5:00 PM - SM03.02.09
Will Synthetic Acorns Grow into Biobuildings—Comparing the Coding Complexity of Natural Materials with the Software of Man-Made Systems
Joseph Riolo1,Andrew Steckl1
University of Cincinnati1
While the field of biology seeks to understand the functions and mechanisms of natural organisms, synthetic biology aims to use biological functions to engineer materials and systems. This engineering view is at the core of synthetic biology and seeks to define fundamental building blocks in nature that can be manipulated in a variety of combinations to design and produce complex systems. To illustrate this approach Ball compared2 the components and the level of complexity that goes into the design and manufacturing of an automobile to the process of biological cell formation – building materials (glass, metal vs nucleotides, amino acids); components (pistons, wheels vs proteins); modules (microcontroller vs genetic circuits), etc.
Barnatt1 asked a thought provoking question related to synthetic biology: “will synthetic acorns grow into biobuildings?” There are many aspects that need to be considered to begin to answer the question: 1. what materials that are needed for this quest; 2. what is the level of complexity involved; 3. what are associated building costs, are they competitive. While this rhetorical question draws attention to the possibilities of synthetic biology, a rapidly growing community is exploring nearer-term applications (synthetic biochemical production, biocomputing, biosensors, etc).
To partially answer this question we have initiated a study to characterize the complexity required to create engineered organic systems. While complexity is a relative term, computer software development can be a suitable benchmark due to similarities between instruction storing function of DNA and binary code. Further similarities between organic and software systems are the use of limited serial instruction sets (quaternary or binary) to produce arbitrarily complex outcomes when executed on deterministic systems.
The starting point is the comparison of the genome of different organisms to landmark software programming projects. The number of base pairs in the genome of organisms3 ranges from ~ 1 to 10 million for bacteria to ~ 1 billion for birds to a few billions for humans and other mammals. Major software projects for which some details (number of lines of code) are available4 have been selected for comparison, including the Hubble Space Telescope, the Mars Curiosity Rover, the Android smart phone operating system. The extent of compiled object code ranges from several hundred million to a few billion characters. The similarity between numbers of software characters in complex computer programs and base pairs in genomes, suggests that programming complex synthetic biosystems, while quite challenging and requiring a major effort, is likely to be feasible.

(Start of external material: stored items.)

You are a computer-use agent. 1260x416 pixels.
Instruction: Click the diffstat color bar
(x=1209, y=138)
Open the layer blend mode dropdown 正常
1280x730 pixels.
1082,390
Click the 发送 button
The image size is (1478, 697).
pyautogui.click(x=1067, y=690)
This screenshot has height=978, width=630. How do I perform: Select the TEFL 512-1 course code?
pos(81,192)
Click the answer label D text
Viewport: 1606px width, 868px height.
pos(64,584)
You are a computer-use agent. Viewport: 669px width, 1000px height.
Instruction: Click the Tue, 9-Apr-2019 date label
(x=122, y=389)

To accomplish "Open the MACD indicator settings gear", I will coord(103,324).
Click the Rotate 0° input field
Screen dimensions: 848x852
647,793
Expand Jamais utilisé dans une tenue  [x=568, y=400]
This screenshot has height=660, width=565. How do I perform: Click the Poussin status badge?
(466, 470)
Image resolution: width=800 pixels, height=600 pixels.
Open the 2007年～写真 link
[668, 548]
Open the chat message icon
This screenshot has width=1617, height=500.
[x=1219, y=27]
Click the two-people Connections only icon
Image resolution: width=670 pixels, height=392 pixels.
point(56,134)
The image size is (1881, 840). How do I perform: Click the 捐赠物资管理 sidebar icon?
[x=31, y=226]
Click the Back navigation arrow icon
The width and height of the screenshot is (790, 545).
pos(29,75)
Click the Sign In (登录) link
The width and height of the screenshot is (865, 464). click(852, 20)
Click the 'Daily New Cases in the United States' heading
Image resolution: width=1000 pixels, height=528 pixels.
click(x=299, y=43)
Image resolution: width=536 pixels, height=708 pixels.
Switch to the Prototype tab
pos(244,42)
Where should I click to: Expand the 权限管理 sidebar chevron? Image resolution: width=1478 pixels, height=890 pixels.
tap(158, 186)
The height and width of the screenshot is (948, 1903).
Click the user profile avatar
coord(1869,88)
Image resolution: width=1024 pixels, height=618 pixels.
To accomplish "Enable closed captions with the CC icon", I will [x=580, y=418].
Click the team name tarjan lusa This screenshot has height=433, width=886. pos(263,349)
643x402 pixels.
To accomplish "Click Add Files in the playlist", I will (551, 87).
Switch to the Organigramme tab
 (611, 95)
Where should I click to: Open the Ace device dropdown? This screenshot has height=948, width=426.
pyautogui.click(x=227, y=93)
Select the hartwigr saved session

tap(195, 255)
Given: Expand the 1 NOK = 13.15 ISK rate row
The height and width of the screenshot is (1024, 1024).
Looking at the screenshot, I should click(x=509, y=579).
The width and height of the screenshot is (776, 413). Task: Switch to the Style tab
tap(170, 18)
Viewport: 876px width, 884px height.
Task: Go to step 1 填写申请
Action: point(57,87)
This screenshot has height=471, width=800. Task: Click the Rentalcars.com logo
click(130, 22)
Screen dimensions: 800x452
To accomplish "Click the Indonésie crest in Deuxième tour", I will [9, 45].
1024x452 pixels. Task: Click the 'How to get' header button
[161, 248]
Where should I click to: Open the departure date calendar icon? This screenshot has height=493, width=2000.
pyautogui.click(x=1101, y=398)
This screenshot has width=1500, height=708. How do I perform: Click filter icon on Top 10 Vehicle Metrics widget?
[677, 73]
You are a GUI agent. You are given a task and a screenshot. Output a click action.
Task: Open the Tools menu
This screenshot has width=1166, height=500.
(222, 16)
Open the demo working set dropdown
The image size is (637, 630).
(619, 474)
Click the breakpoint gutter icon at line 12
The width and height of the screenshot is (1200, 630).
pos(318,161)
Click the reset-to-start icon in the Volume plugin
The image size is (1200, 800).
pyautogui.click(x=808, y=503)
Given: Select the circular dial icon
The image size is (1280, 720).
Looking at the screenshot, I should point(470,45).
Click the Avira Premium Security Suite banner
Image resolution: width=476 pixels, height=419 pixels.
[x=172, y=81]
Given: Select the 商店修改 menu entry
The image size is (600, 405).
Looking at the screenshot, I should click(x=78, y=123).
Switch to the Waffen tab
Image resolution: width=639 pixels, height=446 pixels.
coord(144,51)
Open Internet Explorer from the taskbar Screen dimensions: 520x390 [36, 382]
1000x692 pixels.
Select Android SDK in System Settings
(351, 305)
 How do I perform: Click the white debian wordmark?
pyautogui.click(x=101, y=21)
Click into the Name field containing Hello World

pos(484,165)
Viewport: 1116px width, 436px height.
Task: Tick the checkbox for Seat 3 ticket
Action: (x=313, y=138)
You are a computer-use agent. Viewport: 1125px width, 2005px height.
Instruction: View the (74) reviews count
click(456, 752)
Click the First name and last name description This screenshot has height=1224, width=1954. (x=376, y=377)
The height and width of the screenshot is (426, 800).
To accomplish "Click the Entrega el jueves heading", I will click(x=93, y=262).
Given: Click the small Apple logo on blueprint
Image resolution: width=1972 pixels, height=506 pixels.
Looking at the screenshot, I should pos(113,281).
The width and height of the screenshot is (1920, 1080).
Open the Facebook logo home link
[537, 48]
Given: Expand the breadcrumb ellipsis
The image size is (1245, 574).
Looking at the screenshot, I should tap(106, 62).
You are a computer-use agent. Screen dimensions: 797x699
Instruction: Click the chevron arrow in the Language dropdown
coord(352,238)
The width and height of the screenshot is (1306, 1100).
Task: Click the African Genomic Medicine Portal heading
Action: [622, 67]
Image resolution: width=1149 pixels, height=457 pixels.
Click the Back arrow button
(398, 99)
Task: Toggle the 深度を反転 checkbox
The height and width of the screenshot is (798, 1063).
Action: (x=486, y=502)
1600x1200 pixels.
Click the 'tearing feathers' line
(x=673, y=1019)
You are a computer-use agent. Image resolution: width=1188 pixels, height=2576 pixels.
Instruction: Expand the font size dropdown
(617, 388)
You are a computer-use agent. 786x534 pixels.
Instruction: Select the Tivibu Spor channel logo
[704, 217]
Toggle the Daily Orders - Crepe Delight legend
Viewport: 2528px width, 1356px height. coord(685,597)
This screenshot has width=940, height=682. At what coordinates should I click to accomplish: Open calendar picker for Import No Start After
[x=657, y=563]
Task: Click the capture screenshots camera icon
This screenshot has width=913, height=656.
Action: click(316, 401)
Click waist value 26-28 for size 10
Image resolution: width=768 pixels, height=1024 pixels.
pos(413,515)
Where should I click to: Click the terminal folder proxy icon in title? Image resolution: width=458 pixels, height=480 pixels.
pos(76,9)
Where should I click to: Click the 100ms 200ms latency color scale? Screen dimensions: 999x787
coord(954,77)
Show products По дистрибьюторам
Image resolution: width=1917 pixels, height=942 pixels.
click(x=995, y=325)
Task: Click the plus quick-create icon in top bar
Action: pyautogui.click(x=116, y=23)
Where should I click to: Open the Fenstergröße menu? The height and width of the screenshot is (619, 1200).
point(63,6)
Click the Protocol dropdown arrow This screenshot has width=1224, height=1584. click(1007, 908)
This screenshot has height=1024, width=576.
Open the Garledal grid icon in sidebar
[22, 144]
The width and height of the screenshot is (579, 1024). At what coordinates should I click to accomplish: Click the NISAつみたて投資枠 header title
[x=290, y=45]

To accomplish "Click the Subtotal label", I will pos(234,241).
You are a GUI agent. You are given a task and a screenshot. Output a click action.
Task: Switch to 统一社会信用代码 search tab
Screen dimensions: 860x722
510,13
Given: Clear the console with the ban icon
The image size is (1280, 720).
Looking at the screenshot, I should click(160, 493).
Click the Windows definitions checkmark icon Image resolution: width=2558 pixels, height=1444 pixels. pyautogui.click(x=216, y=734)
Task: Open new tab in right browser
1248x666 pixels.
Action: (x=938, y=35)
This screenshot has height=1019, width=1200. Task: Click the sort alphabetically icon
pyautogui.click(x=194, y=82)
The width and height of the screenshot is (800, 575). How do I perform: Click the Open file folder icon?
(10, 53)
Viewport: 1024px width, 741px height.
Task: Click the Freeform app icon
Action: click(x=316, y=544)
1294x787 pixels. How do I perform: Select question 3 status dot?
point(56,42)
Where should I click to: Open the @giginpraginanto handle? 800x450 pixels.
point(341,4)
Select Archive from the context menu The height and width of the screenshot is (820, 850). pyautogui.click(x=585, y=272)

Biological coding provides additional functionality beyond storing of genetic information. Molecular structure and shape provide the means for reproduction of the genetic code, its transformation into amino acids and proteins, etc. This represents the storage of additional (2nd, 3rd order) valuable information that needs to be accounted in future analysis. It is important to note that genome size that does not necessarily correlate with organism complexity. Interestingly, a similar case may be made for software programs, in that their size is not only related to the complexity of the system function but also on the computer language used, the period when the programming was carried out, other needs of the system, etc. Nonetheless, our preliminary evaluation indicates that the level of complexity involved in the genome of even the most sophisticated organism is comparable to large-scale man-made computer programs.
1. C. Barnatt, Synthetic Biology, Jan. 2018.
2. P. Ball, Synthetic Biology-Engineering nature to make materials, MRS Bulletin, 43 (7), 477-484, July 2018.
3. R. Milo and R. Phillips, Cell Biology by the Numbers, 2015, Garland Science, Taylor & Francis.
4. T. Wendt, et al., Consolidation in Vehicle Electronic Architectures, 2015, Roland Berger Strategy Consultants.